Requirement:
Please output the records below in full, exactly as given, but without the images.

** Material shown follows **

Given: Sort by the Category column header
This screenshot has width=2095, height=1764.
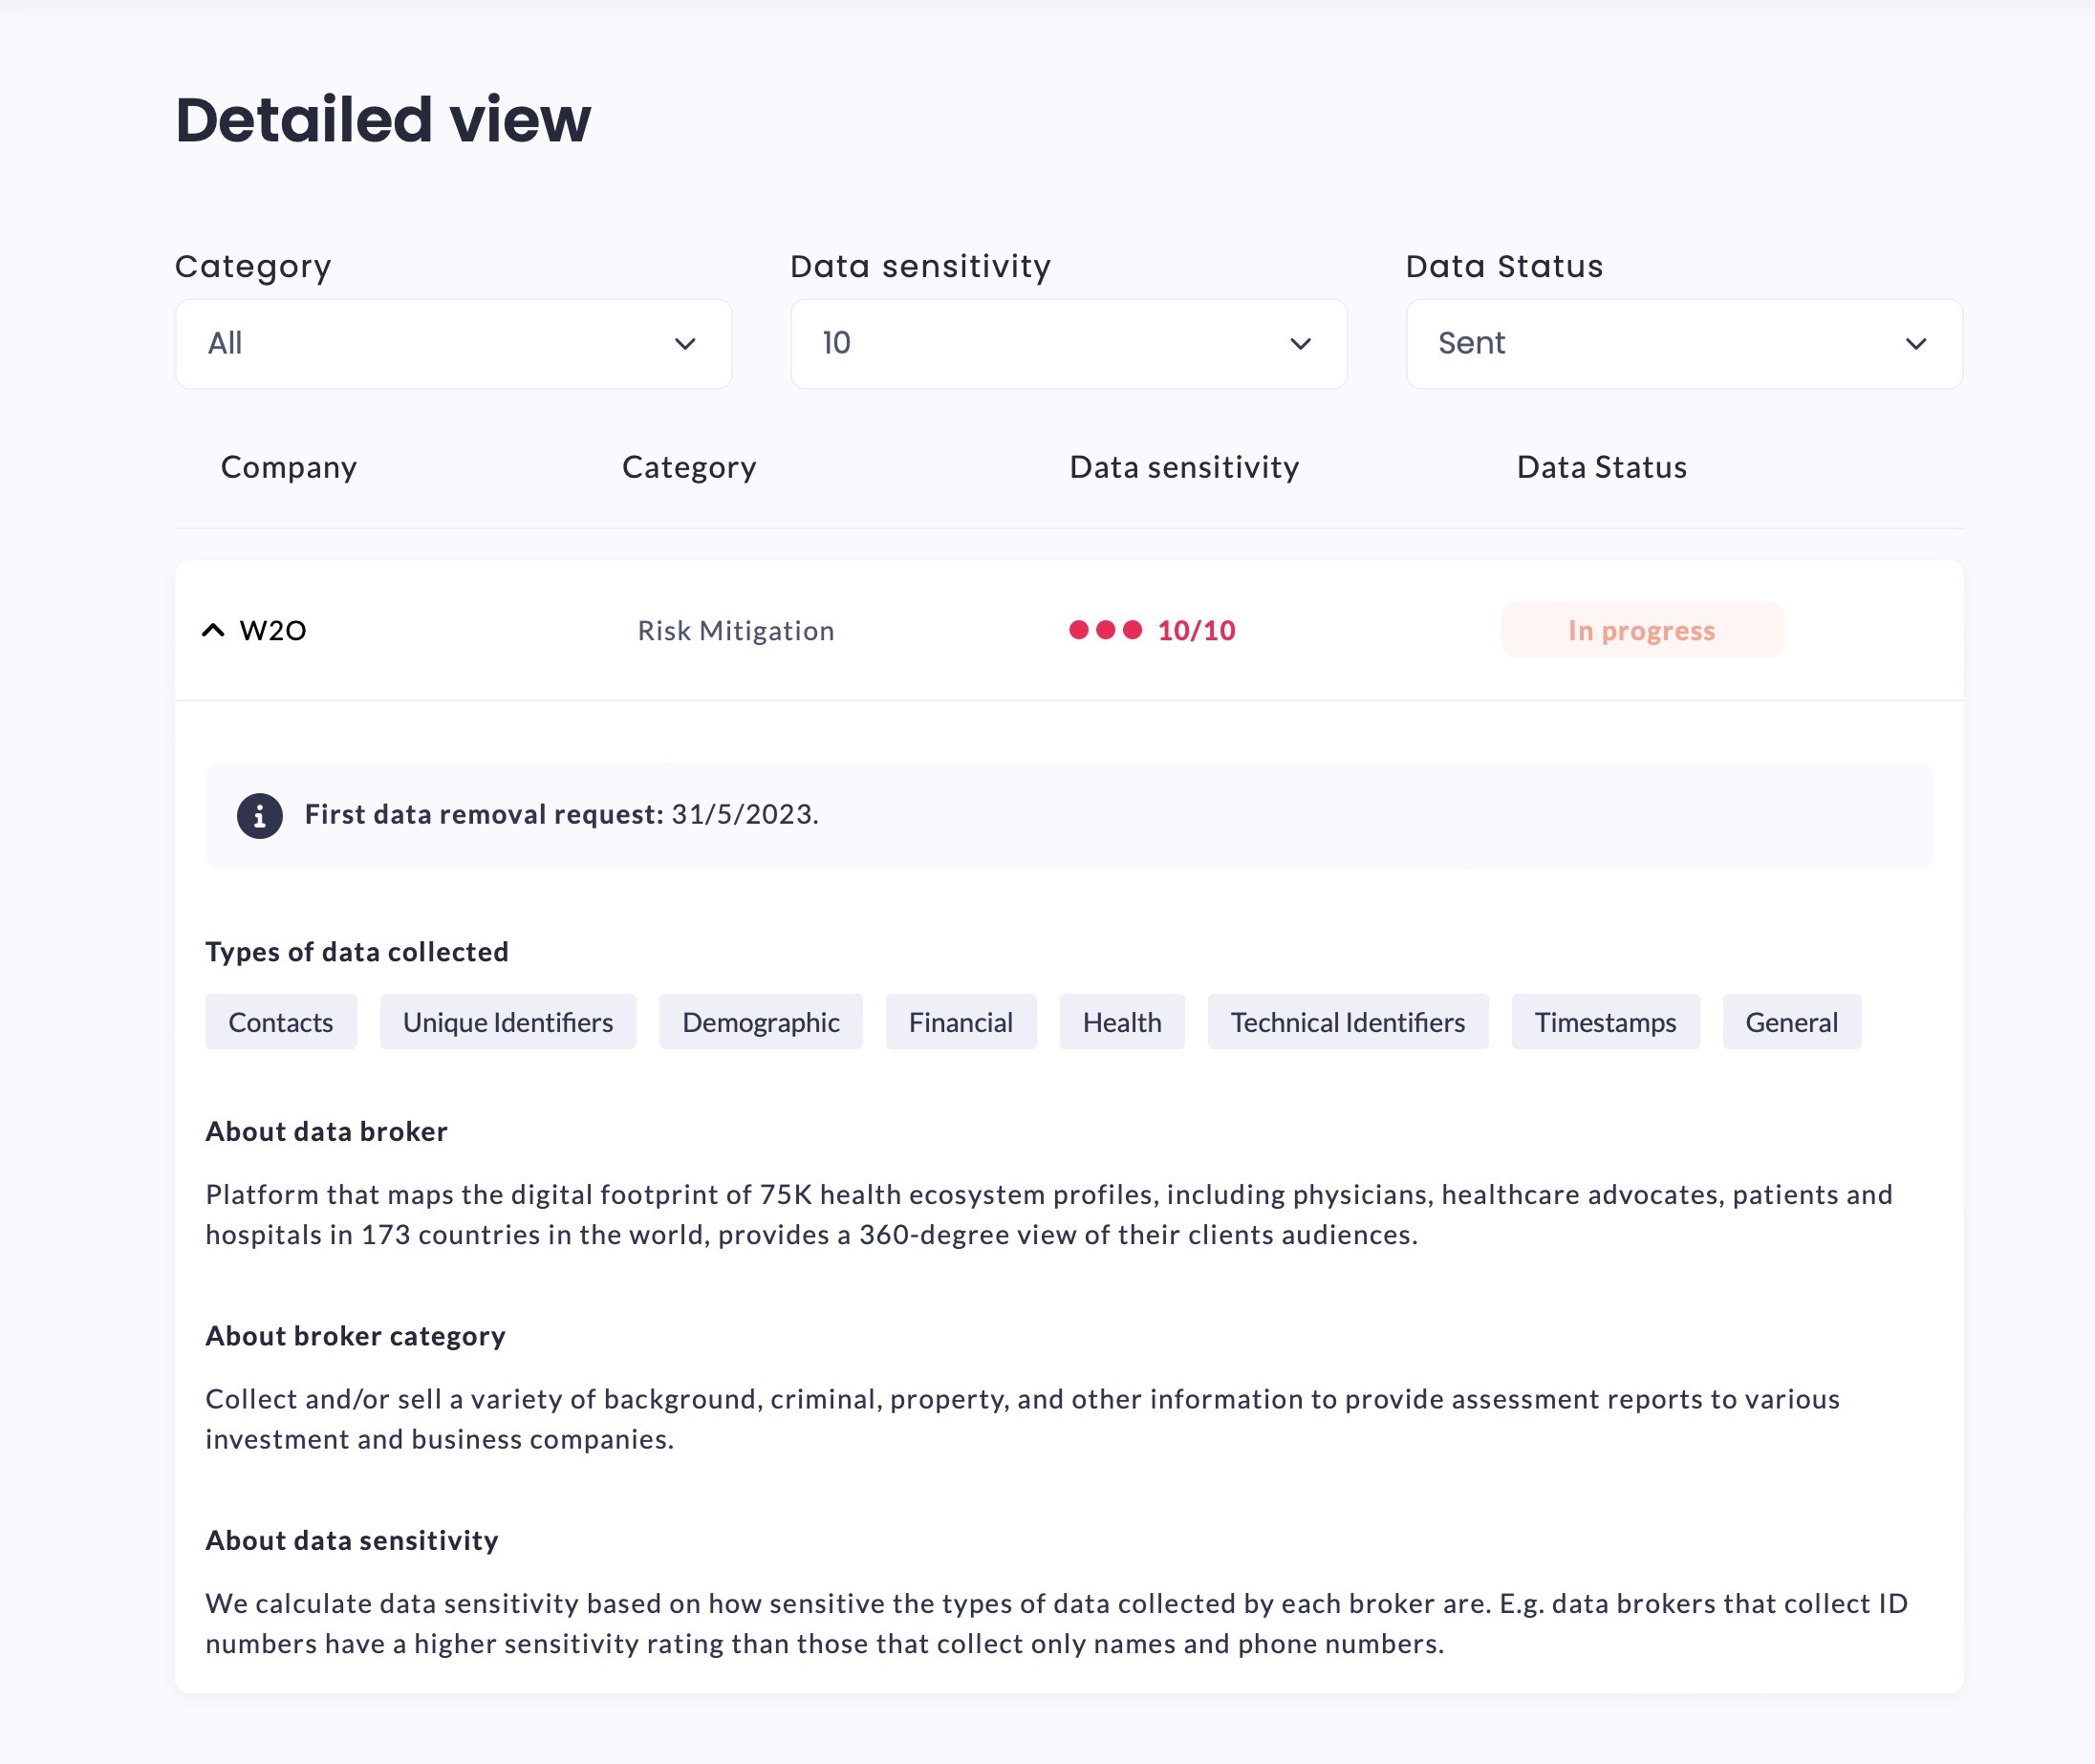Looking at the screenshot, I should [689, 467].
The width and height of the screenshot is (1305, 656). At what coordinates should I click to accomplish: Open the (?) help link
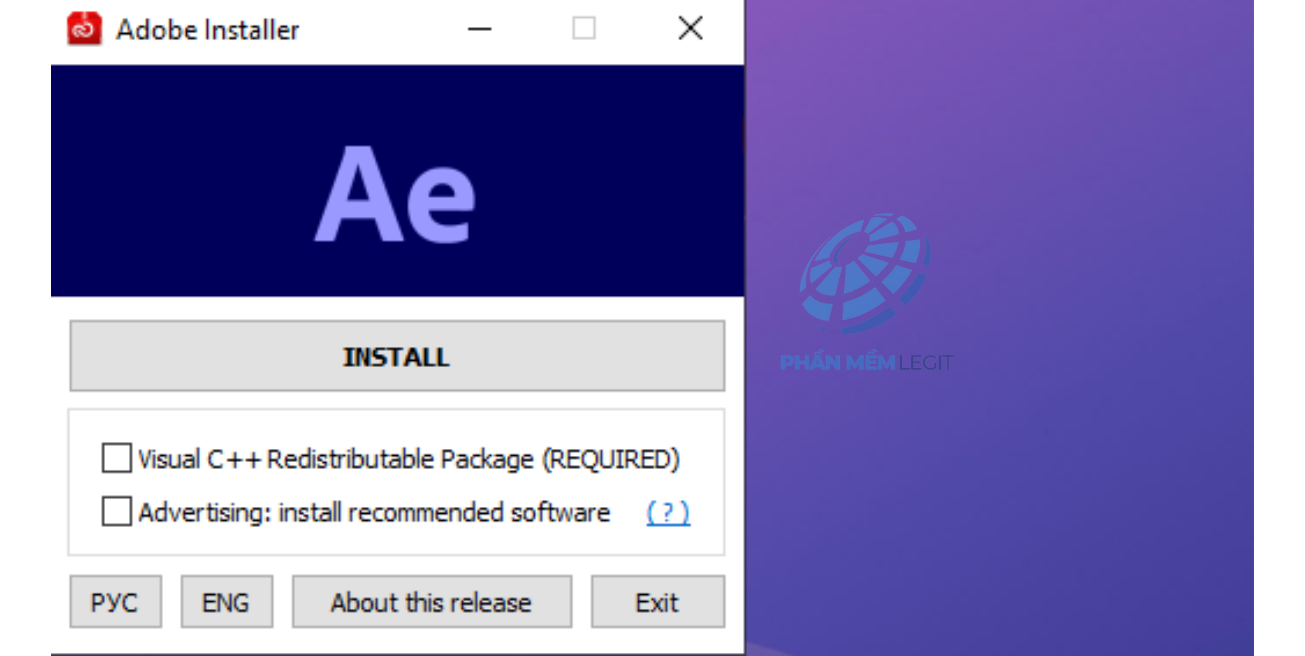[x=668, y=512]
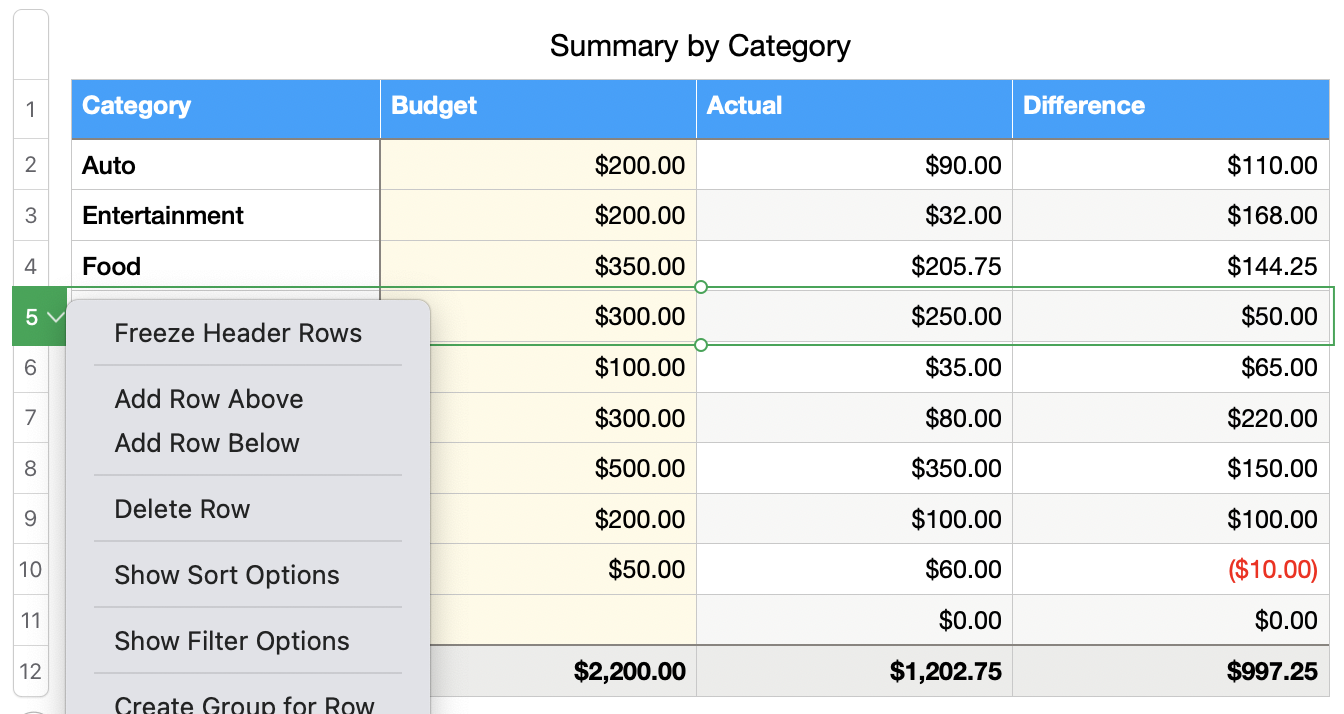Click the Summary by Category table title
1344x714 pixels.
tap(700, 46)
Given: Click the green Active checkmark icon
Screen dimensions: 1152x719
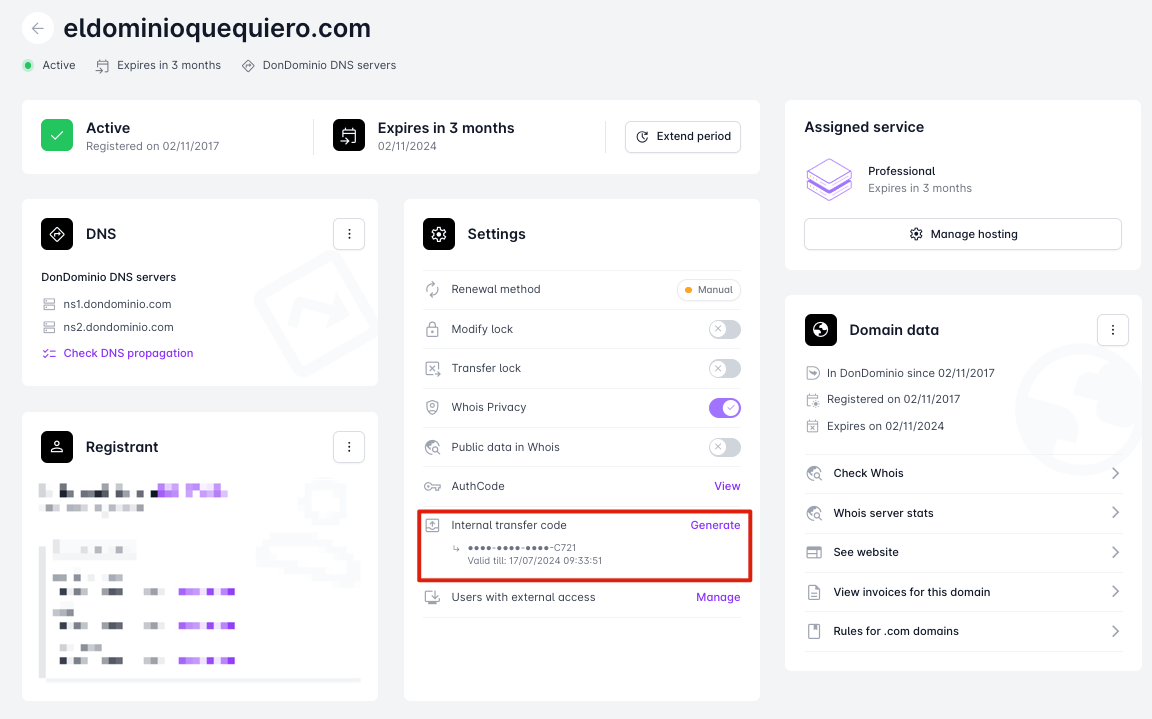Looking at the screenshot, I should [x=57, y=135].
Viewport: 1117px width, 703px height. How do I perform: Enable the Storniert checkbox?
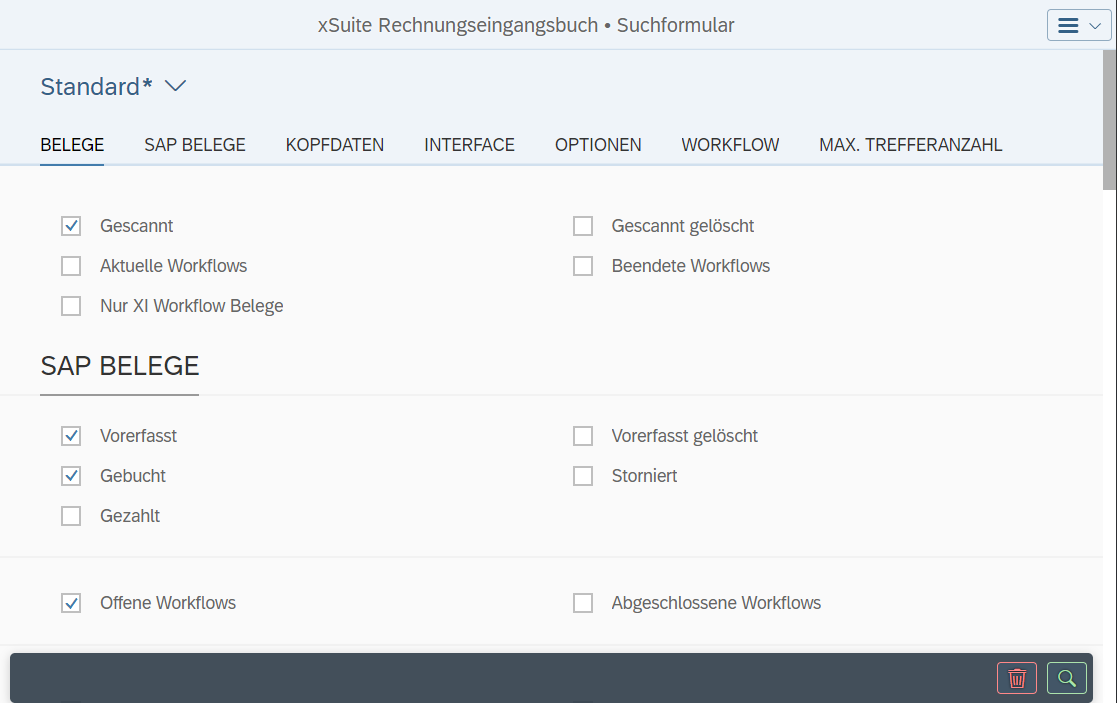pyautogui.click(x=583, y=475)
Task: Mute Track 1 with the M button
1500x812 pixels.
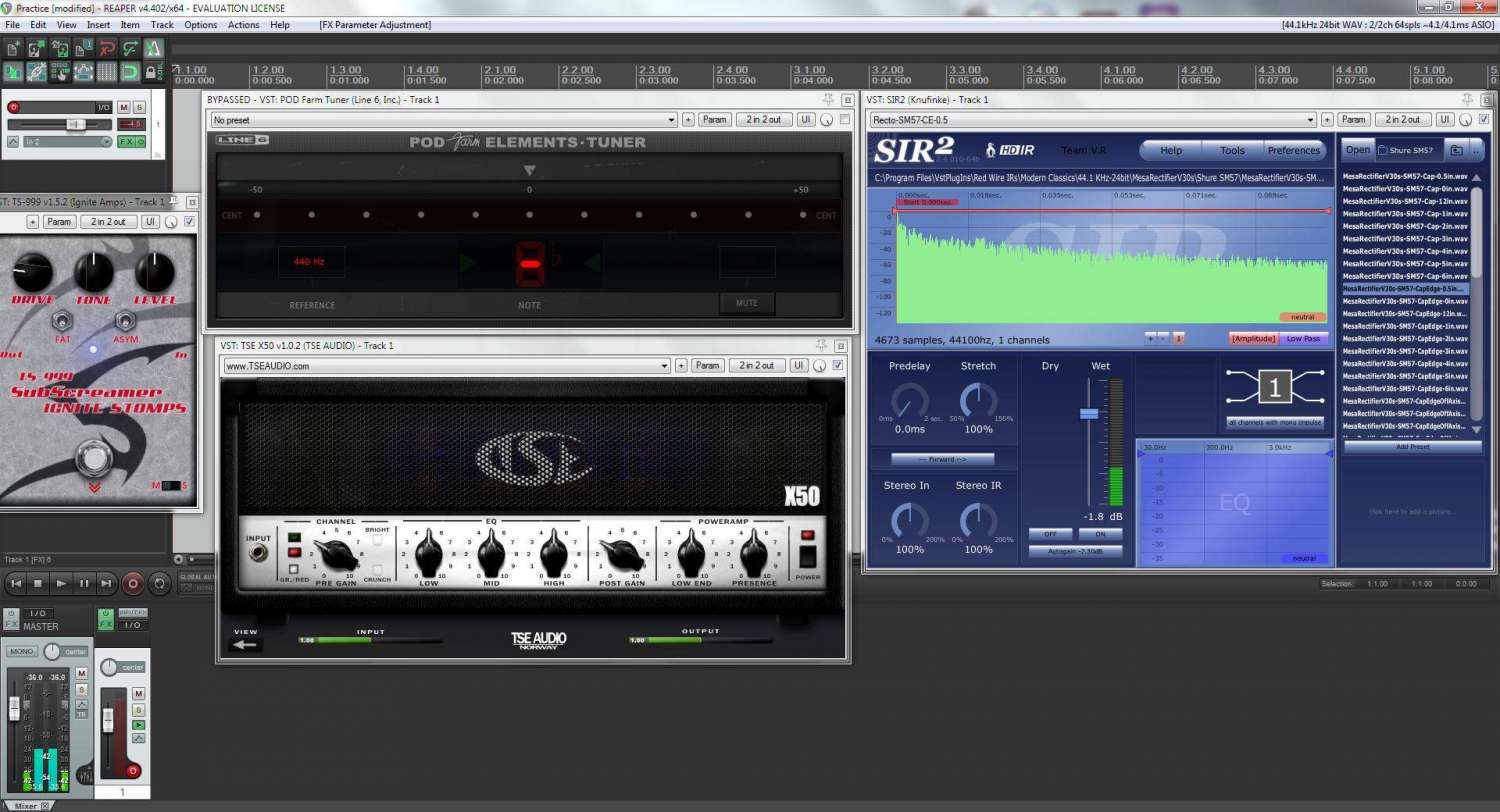Action: point(124,107)
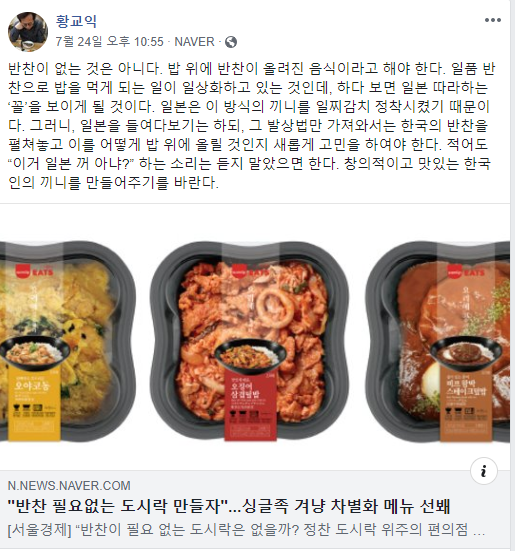Click the link information 'i' icon

(x=484, y=471)
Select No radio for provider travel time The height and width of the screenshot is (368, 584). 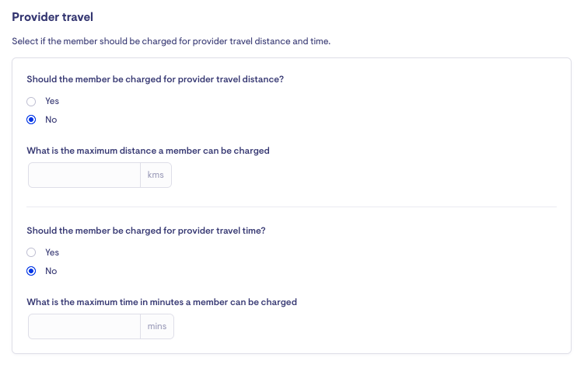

** End of Material shown **

Result for this task:
Given: Sort by the Category column header
This screenshot has width=2095, height=1764.
Looking at the screenshot, I should [689, 467].
The width and height of the screenshot is (1305, 656). At what coordinates should I click to accomplish: Open the (?) help link
[x=668, y=512]
Click the Summary by Category table title
1344x714 pixels.
tap(700, 46)
Given: Click the green Active checkmark icon
Screen dimensions: 1152x719
Looking at the screenshot, I should [x=57, y=135].
Viewport: 1117px width, 703px height. How do I perform: Enable the Storniert checkbox?
pyautogui.click(x=583, y=475)
Task: Mute Track 1 with the M button
1500x812 pixels.
Action: point(124,107)
Click the link information 'i' icon

(x=484, y=471)
Select No radio for provider travel time The height and width of the screenshot is (368, 584). 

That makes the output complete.